1745
Bonnie Prince Charlie Lands in Scotland
Charles Edward Stuart, grandson of James II, landed on Eriskay with seven companions and raised his standard at Glenfinnan. Highland clans rallied; Edinburgh fell; an English army was routed at Prestonpans. For a month the Pretender made his court at Holyrood. The last Jacobite rising had begun its brief, glamorous, catastrophic arc.
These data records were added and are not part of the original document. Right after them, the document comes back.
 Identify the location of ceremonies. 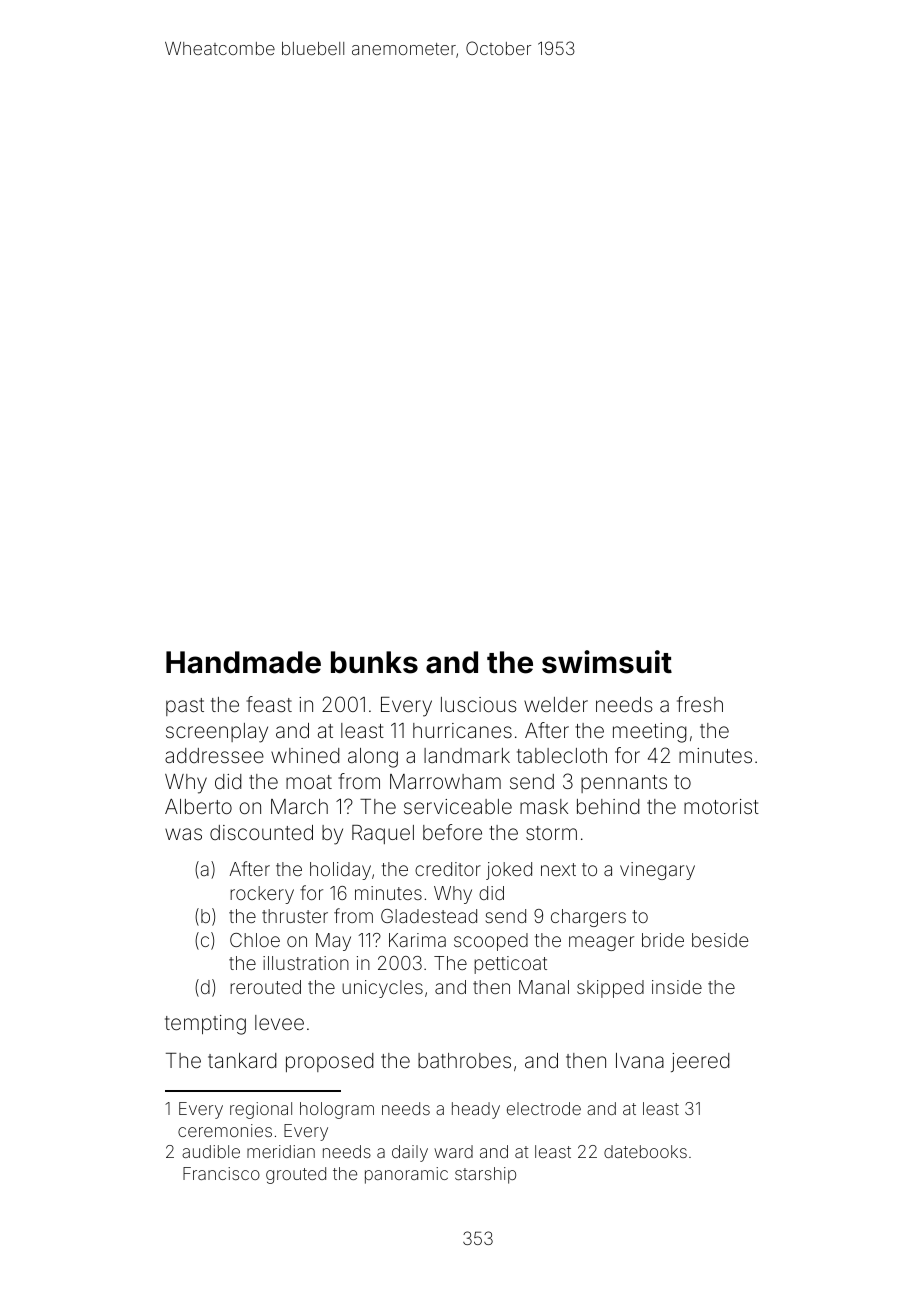
(225, 1130).
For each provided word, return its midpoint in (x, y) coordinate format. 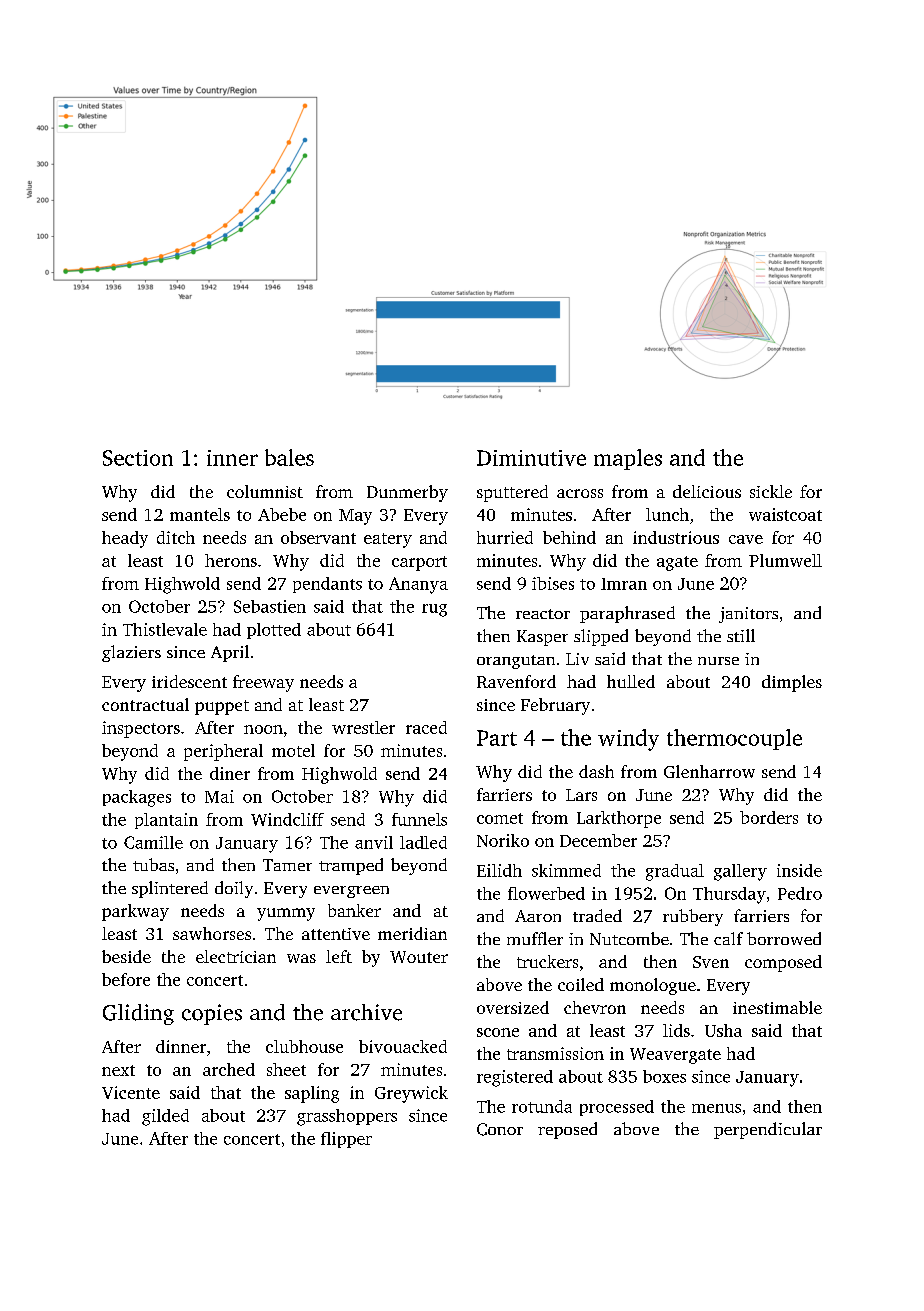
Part (497, 738)
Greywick (411, 1094)
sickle (771, 491)
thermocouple (734, 739)
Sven (711, 962)
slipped (601, 637)
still (741, 635)
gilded (165, 1117)
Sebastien (270, 606)
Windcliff (287, 819)
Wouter (419, 957)
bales (289, 457)
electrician (236, 956)
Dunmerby (407, 493)
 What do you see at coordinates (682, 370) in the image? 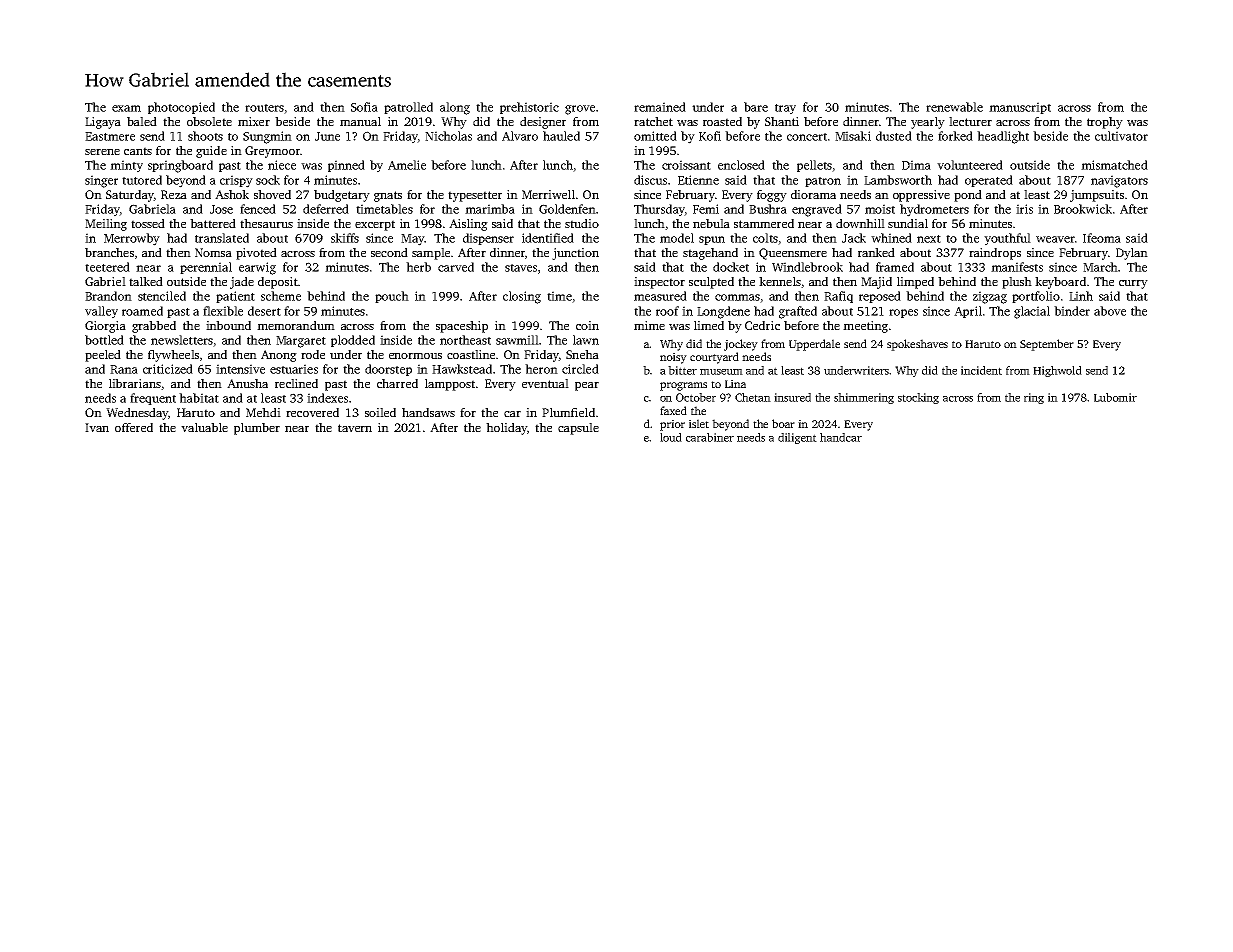
I see `bitter` at bounding box center [682, 370].
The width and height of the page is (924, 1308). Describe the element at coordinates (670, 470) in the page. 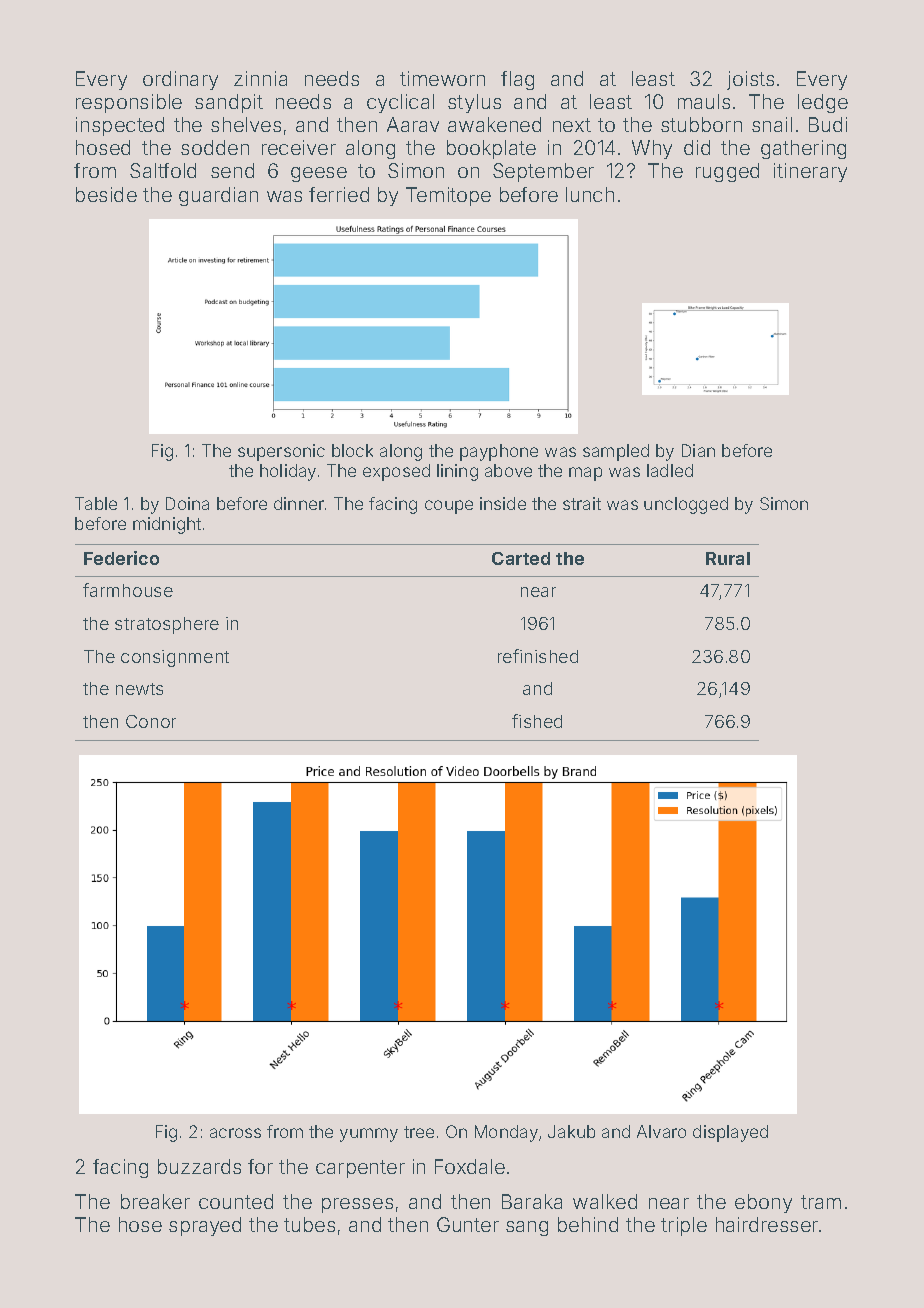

Louisbourg Falls to New Englanders
An expedition of untrained Massachusetts militia, funded by colonial assemblies and led by a merchant named William Pepperrell, captured the great French fortress of Louisbourg after a six-week siege. Britons at home barely understood what had happened. Americans did. They would remember, bitterly, when the fortress was handed back at Aix-la-Chapelle.
Dupleix's Carnatic Gambit
Joseph-Francois Dupleix, French governor of Pondicherry, began building an alliance of Indian princes to counter British influence along India's southeast coast. He trained Indian sepoys in European tactics, an innovation that Clive would steal. The small wars of the Carnatic would decide who would eventually rule the subcontinent. Dupleix's strategy was brilliant but underfunded; Paris recalled him in disgrace, and Britain inherited his methods.
Leyden Jar Invented
Ewald von Kleist in Pomerania, and independently Pieter van Musschenbroek at Leyden, found that electricity could be stored in a glass jar with metal foils. Musschenbroek's first discharge nearly killed him: I would not take a second shock for the crown of France. The world's first capacitor had arrived in parlor science.
Battle of Fontenoy
Marshal de Saxe, a Saxon bastard in French service, defeated the Duke of Cumberland's Anglo-Dutch army in Flanders through a redoubt, a rallied infantry, and his own stretcher-borne genius. Gentlemen of the English Guards, an officer is said to have called, fire first. The courtesy made the battle famous. It also lost it.